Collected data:
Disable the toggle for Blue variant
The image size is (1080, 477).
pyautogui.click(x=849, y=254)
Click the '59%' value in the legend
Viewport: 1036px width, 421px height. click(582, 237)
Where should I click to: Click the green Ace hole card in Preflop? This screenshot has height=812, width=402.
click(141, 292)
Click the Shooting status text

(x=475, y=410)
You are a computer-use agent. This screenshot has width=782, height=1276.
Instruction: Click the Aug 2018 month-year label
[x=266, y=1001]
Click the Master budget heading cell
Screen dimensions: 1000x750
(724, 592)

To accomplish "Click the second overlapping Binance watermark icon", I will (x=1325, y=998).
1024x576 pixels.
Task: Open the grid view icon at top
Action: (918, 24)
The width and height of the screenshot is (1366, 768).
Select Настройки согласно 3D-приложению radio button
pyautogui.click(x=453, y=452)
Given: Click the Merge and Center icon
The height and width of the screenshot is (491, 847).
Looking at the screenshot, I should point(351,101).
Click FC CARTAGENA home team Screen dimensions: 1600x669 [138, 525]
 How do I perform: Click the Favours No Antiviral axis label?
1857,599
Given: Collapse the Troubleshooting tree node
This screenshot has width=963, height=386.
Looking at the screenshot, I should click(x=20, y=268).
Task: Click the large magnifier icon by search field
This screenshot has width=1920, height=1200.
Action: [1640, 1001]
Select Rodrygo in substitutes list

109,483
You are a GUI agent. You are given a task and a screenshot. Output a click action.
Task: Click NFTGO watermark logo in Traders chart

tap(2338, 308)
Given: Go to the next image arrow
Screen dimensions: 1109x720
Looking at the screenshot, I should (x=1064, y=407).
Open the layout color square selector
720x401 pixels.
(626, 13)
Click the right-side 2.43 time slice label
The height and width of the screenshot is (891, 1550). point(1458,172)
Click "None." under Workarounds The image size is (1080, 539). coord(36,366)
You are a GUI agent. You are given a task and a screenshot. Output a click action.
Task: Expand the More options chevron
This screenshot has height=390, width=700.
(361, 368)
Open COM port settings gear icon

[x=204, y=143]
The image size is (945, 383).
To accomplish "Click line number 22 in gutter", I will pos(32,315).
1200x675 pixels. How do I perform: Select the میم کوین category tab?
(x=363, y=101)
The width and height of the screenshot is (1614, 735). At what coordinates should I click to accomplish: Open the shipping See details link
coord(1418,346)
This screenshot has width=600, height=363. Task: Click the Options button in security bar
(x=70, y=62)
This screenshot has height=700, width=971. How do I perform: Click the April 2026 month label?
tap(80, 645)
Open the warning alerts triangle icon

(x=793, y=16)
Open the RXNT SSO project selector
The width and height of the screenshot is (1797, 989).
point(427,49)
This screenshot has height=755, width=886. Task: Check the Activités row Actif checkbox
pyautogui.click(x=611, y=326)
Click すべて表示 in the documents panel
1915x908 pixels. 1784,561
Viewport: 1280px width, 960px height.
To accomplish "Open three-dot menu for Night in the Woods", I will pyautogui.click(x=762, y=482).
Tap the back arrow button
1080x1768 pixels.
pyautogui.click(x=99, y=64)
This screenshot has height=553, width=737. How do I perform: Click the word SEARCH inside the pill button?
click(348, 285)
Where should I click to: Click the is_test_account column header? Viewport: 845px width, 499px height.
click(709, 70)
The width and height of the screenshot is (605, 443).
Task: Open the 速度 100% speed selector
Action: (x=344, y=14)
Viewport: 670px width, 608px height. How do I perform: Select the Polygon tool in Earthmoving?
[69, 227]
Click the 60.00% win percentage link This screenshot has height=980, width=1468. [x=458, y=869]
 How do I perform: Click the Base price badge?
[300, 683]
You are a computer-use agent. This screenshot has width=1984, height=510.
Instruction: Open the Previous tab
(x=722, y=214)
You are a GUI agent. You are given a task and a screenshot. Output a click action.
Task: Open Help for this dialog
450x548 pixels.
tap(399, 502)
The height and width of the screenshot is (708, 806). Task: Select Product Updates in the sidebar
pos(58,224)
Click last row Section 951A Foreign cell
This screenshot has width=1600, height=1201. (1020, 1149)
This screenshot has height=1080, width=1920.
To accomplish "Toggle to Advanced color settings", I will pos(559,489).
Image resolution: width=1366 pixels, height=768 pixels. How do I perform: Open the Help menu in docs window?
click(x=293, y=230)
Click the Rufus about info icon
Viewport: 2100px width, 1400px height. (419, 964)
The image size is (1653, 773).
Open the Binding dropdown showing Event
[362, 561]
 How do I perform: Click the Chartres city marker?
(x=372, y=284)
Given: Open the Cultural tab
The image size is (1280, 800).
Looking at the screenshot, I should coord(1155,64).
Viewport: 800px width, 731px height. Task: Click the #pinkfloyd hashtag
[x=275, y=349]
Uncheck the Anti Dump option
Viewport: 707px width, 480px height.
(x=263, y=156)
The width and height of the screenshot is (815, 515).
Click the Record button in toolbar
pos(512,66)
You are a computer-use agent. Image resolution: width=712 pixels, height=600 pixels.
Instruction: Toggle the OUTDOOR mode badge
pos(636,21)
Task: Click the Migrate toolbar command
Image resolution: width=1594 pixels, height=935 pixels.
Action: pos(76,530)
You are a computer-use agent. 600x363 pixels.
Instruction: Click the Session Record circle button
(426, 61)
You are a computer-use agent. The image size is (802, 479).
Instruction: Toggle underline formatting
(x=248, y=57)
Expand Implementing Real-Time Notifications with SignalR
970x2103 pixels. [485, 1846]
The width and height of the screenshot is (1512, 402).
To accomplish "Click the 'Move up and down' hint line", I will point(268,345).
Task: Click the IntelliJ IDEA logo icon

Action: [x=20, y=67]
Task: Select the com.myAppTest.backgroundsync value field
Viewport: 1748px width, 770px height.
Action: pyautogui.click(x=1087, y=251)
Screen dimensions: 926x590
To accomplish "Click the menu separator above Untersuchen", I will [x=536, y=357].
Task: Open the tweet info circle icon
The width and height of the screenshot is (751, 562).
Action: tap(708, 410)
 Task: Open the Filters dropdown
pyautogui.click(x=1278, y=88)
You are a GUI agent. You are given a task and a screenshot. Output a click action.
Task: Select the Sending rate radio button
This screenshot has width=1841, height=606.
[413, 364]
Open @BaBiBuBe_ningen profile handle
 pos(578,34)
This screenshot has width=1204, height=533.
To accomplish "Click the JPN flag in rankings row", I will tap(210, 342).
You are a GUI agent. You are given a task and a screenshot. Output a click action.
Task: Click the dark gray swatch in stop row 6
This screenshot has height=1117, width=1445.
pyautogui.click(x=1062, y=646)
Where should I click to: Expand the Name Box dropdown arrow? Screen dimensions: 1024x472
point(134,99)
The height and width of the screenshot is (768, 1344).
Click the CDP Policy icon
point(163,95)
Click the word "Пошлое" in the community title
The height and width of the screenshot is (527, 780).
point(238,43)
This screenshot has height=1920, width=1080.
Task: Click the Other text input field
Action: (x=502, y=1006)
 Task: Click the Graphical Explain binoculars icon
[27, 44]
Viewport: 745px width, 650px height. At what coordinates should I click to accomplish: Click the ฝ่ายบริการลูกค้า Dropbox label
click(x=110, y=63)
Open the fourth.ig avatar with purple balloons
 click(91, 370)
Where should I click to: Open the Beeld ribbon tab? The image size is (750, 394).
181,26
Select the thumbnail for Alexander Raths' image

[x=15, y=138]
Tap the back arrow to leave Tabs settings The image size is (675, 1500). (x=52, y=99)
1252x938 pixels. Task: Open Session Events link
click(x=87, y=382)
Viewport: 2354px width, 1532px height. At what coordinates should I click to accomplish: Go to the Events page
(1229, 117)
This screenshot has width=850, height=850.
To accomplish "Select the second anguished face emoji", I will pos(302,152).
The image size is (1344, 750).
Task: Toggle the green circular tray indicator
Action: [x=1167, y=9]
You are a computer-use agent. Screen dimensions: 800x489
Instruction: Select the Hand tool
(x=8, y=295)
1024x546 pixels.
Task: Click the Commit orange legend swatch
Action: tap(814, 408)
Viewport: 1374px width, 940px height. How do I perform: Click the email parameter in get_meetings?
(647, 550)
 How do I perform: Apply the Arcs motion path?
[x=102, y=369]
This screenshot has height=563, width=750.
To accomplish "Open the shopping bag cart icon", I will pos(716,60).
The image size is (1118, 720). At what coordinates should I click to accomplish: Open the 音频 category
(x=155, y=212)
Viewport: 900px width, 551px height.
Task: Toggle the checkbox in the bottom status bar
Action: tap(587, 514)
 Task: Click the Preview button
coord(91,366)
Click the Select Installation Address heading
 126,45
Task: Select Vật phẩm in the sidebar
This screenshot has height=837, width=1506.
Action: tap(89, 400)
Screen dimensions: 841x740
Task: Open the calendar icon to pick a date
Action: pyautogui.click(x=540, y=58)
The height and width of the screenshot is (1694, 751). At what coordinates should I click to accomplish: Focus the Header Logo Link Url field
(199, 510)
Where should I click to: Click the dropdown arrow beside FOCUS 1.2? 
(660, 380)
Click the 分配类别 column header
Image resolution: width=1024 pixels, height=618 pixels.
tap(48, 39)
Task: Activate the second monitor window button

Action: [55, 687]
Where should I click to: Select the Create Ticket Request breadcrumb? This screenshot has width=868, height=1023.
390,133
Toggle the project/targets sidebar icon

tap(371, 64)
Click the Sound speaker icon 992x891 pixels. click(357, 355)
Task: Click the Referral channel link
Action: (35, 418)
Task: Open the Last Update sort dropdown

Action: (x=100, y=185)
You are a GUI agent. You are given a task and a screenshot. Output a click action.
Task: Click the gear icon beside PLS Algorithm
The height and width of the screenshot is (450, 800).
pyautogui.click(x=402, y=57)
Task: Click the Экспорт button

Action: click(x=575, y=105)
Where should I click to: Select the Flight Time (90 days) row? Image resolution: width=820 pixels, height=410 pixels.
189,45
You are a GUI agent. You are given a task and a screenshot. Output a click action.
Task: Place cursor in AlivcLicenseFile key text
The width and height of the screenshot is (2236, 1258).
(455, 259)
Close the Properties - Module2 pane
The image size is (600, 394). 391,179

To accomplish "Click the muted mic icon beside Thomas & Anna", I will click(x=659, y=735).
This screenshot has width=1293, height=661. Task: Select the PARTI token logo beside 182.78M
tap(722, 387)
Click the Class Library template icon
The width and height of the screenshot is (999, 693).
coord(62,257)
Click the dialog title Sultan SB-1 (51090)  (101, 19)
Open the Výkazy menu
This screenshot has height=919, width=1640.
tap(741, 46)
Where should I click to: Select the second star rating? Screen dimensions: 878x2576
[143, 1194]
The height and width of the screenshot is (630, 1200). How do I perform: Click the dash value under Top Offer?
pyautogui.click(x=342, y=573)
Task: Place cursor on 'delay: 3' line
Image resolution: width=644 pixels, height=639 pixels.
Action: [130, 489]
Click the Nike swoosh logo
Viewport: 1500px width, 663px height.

**Task goal**
The lines above from the one with "Click the 60.00%" through the one with "You are a computer-use agent. 600x363 pixels." are to be duplicated exactly, ends included, with nothing added.

**Answer to this task**
Click the 60.00% win percentage link This screenshot has height=980, width=1468. [x=458, y=869]
 How do I perform: Click the Base price badge?
[300, 683]
You are a computer-use agent. This screenshot has width=1984, height=510.
Instruction: Open the Previous tab
(x=722, y=214)
You are a GUI agent. You are given a task and a screenshot. Output a click action.
Task: Open Help for this dialog
450x548 pixels.
tap(399, 502)
The height and width of the screenshot is (708, 806). Task: Select Product Updates in the sidebar
pos(58,224)
Click last row Section 951A Foreign cell
This screenshot has width=1600, height=1201. (1020, 1149)
This screenshot has height=1080, width=1920.
To accomplish "Toggle to Advanced color settings", I will pos(559,489).
Image resolution: width=1366 pixels, height=768 pixels. How do I perform: Open the Help menu in docs window?
click(x=293, y=230)
Click the Rufus about info icon
Viewport: 2100px width, 1400px height. (419, 964)
The image size is (1653, 773).
Open the Binding dropdown showing Event
[362, 561]
 How do I perform: Click the Chartres city marker?
(x=372, y=284)
Given: Open the Cultural tab
The image size is (1280, 800).
Looking at the screenshot, I should coord(1155,64).
Viewport: 800px width, 731px height. Task: Click the #pinkfloyd hashtag
[x=275, y=349]
Uncheck the Anti Dump option
Viewport: 707px width, 480px height.
(x=263, y=156)
The width and height of the screenshot is (815, 515).
Click the Record button in toolbar
pos(512,66)
You are a computer-use agent. Image resolution: width=712 pixels, height=600 pixels.
Instruction: Toggle the OUTDOOR mode badge
pos(636,21)
Task: Click the Migrate toolbar command
Image resolution: width=1594 pixels, height=935 pixels.
Action: pos(76,530)
You are a computer-use agent. 600x363 pixels.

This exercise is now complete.